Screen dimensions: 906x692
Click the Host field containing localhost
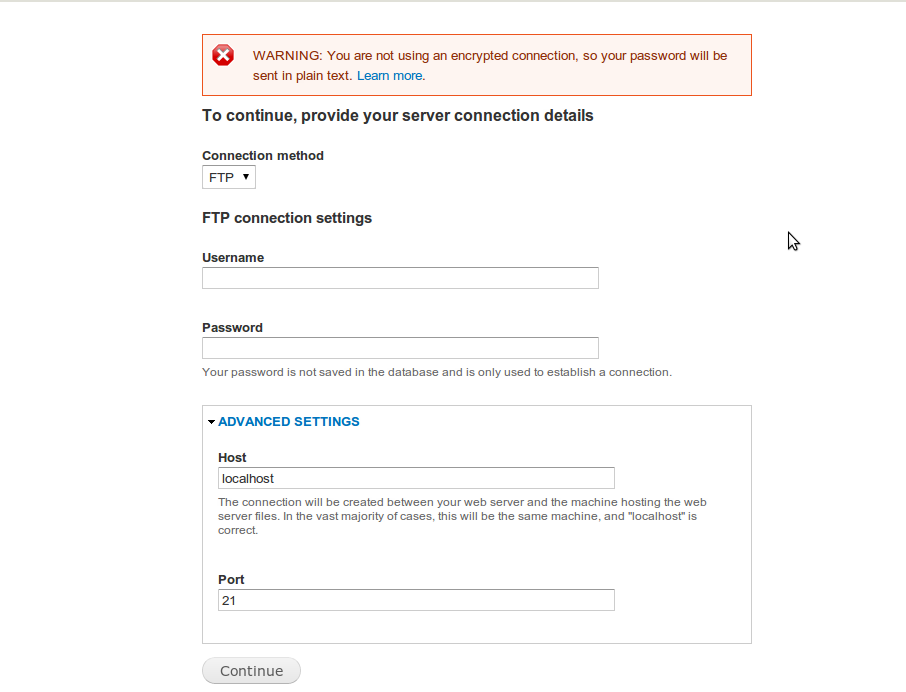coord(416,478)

#####

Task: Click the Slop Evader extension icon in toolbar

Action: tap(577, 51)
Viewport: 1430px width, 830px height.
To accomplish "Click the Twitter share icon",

#####

**Assigned task**
Beginning with the line that has "Viewport: 1430px width, 830px height." and ending with the line that has "the Twitter share", set down the lines above exactly and include no others.

**Answer to the problem**
Viewport: 1430px width, 830px height.
To accomplish "Click the Twitter share icon",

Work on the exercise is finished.